2) Open up the skies. "Hi, I'm Stephen Harper - we have a big country, and we'd like as many people as possible to see as much of it as possible. We're going to stop pandering to the few thousand people employed by Air Canada in order to allow millions of Canadians the opportunity to travel around more affordably." Of course, this would cost them the votes of all those people who like higher airfares and fewer route choices.

3) Shrink the CRTC by a factor of 10. "Hi, I'm Stephen Harper. My government will continue to support the creation of Canadian programming, but will stop forcing Canadians to watch it if they don't want to. We don't do it with books, we don't do it with movies, and from now on, we're not going to do it with TV." My last two (lower-middle class) neighbourhoods were overrun with legal and illegal satellite dishes. People like choice. I can't be more clear - this policy would be a winner.

4) Just generally portray themselves as believers in slightly less intrusive government. You know, like "We don't like other people telling us what not to eat, so we figure most Canadians feel the same way." Or (and I'm sure there's a more elegant way of putting this), "We fail to see why forcing people to vote who would otherwise choose not to is a compelling objective."

Back to the original issue - I won't be putting up the Blogging for Tories button. I'm not trying to claim neutrality - I have a CPC membership, and there's probably a 90% chance I'll vote for them in the next election. But presently, I refuse to actively support them while they work so hard to appeal to some less-than-1 fraction of the people who voted for them last time. I've decided I fancy myself more of a wonk than a hack, and simply, I want the CPC to keep me and my ilk in the back of their minds, with this caution: this party was obliterated once before because we stood for nothing. It could happen again.

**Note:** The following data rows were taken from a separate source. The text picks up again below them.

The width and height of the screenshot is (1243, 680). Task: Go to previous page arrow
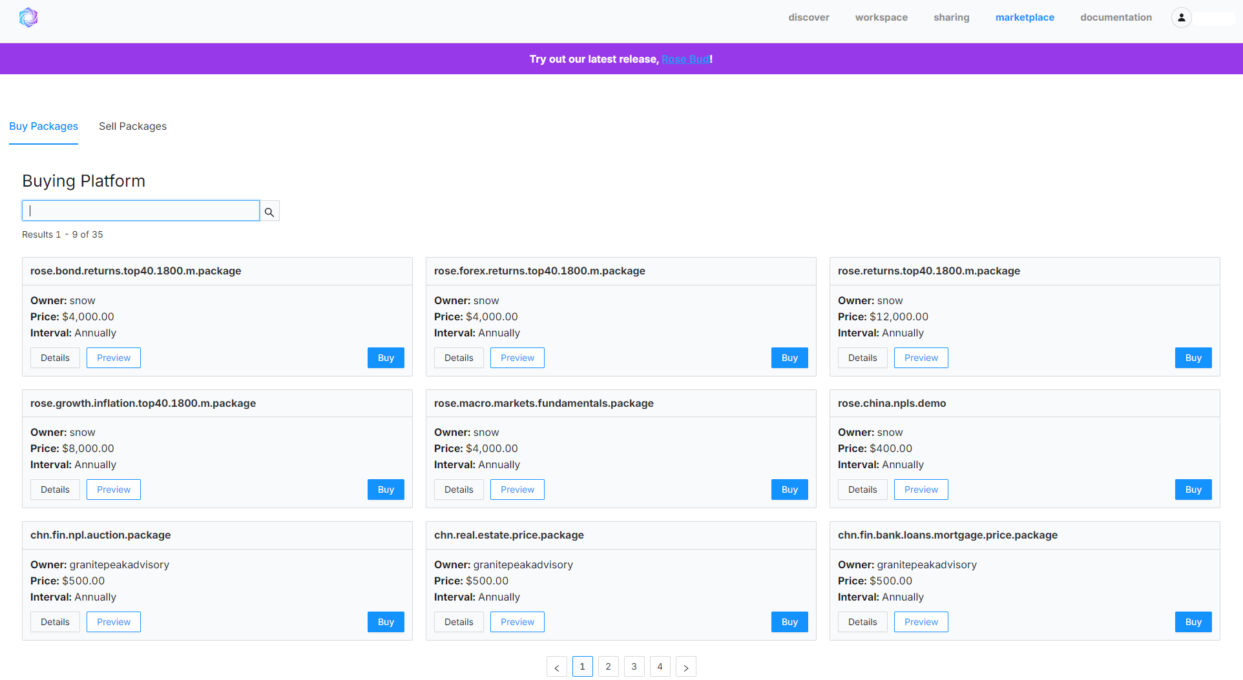tap(556, 667)
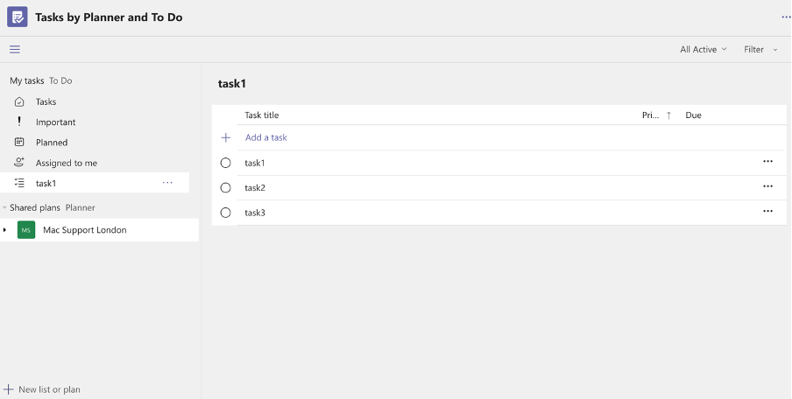
Task: Open the hamburger navigation menu
Action: tap(15, 50)
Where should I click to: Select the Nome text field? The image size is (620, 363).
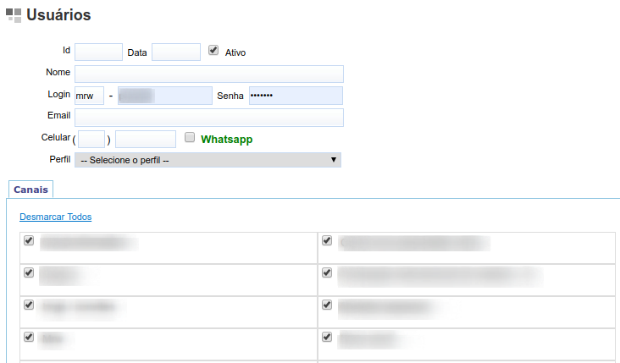click(x=208, y=74)
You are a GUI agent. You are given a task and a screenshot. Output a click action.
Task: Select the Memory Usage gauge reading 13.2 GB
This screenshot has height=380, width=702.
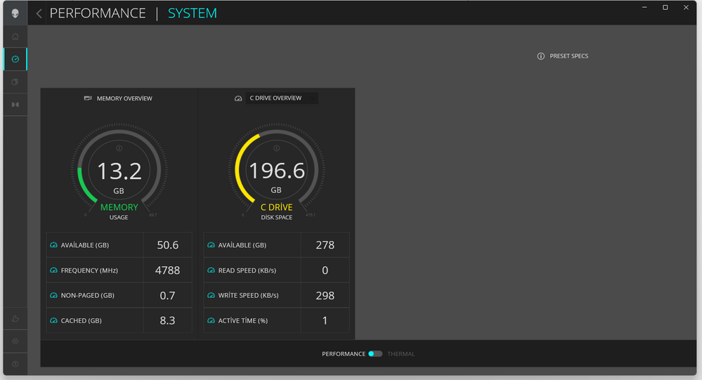pos(119,171)
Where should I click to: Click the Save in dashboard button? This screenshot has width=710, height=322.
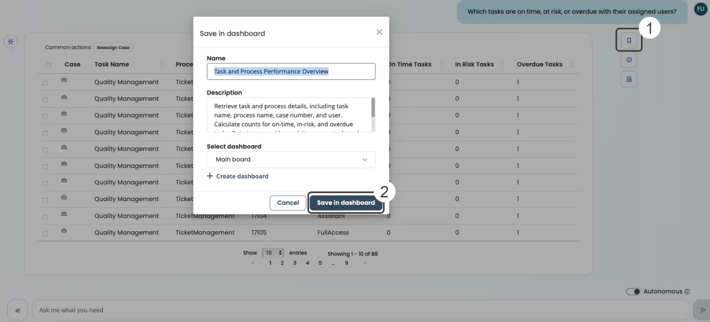click(x=345, y=203)
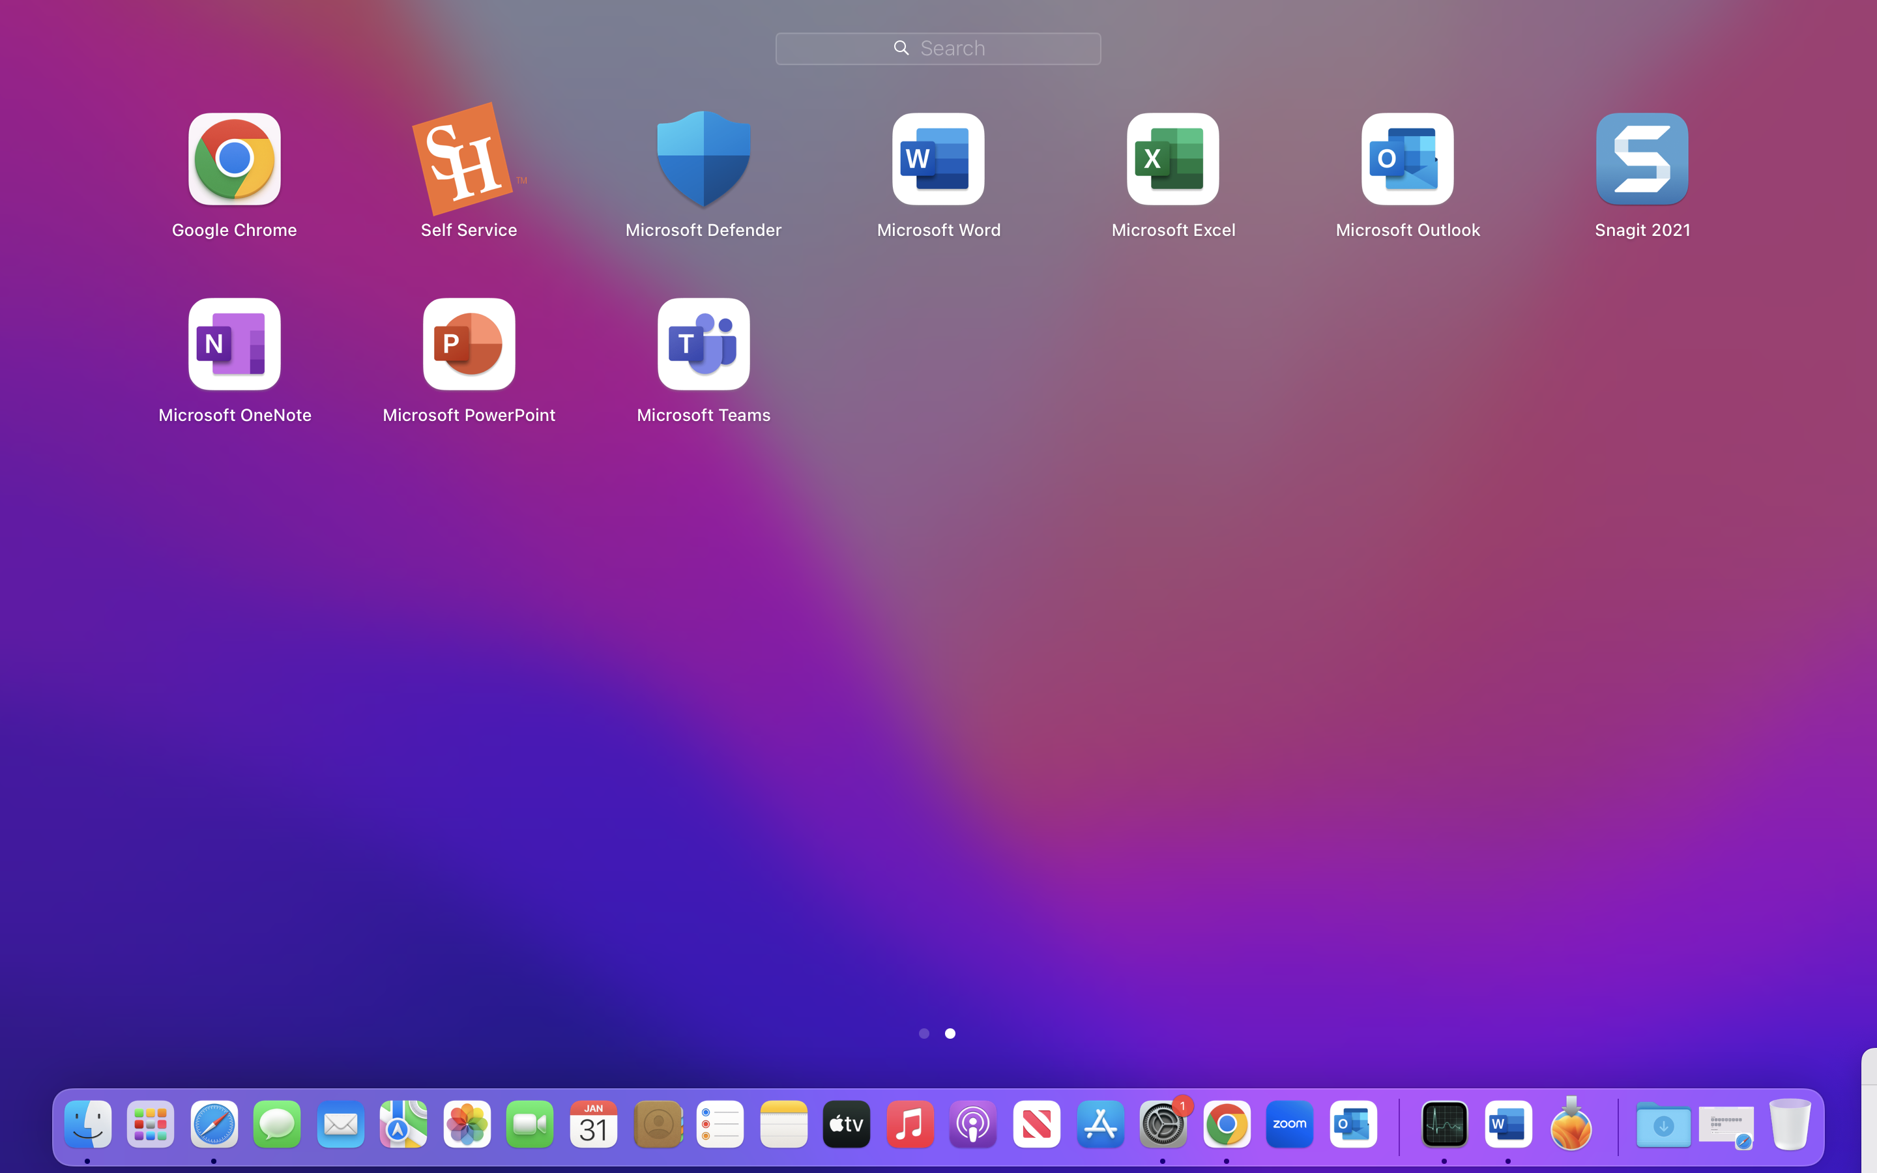Open Microsoft PowerPoint app

coord(468,344)
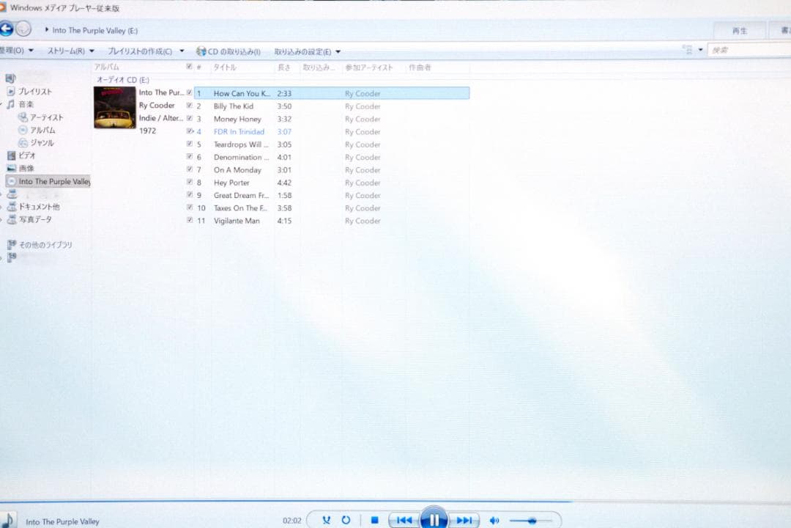The height and width of the screenshot is (528, 791).
Task: Mute the speaker volume icon
Action: pyautogui.click(x=494, y=521)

The infamous Robert/Rubert is hosting the 2004 Canadian Weblog Awards. As noted previously, I've been nominated for Best Non-Political Weblog. My Slithering Reptile status is assurance that I will finish somewhere in the single-digits, so I won't be shilling for support, but I would like to lend my own support to a few other nominees:
  • as Best Blog. There are a lot of great Canadian blogs, but nevertheless, this is a no-brainer. Frankly, it's also the Best Non-Political Blog, but it's not nominated (scroll through it while ignoring his paid work as a columnist - it's really pretty light on politics).
  • Inkless Wells as Most Humourous Blog, narrowly ahead of Jardine. A wit like Wells ought to be acknowledged.
  • PolSpy as Best Blog Design - again, this is really no contest, they earn it on the strength of PET's middle finger alone.
  • Babbling Brooks as both Best Conservative Blog and Best New Blog. His right-winginess is principled but not reflexive, and as such, he's almost always right. (Almost.)

On the topic of the Almost (i.e. tsunami relief), I noted in the Babbler's comments that I find his stance counter-productive, but I certainly understand where he's coming from. What I find specifically irksome is the requests that don't merely ask for contributions, but presume to tell me (or whoever) what I shouldn't be spending money on, in order to redirect my resources to tsunami relief. Rex Hammock notesInstapundit) that Mark Cuban is suggesting the inauguration be cancelled and the funds redirected to relief. This is simply a road we do not want to travel down. Apart from the absurdity of the logical extension of this type of argument (let's just shut down our economy and send all our money to the Red Cross!), it's called charity, and it's virtuous precisely because it's not coerced.

Of course, if you think our society would be improved if you got the stink-eye from a fundraiser every time you walked into a 7-11 to buy something you didn't exactly need, then feel free to disagree with me.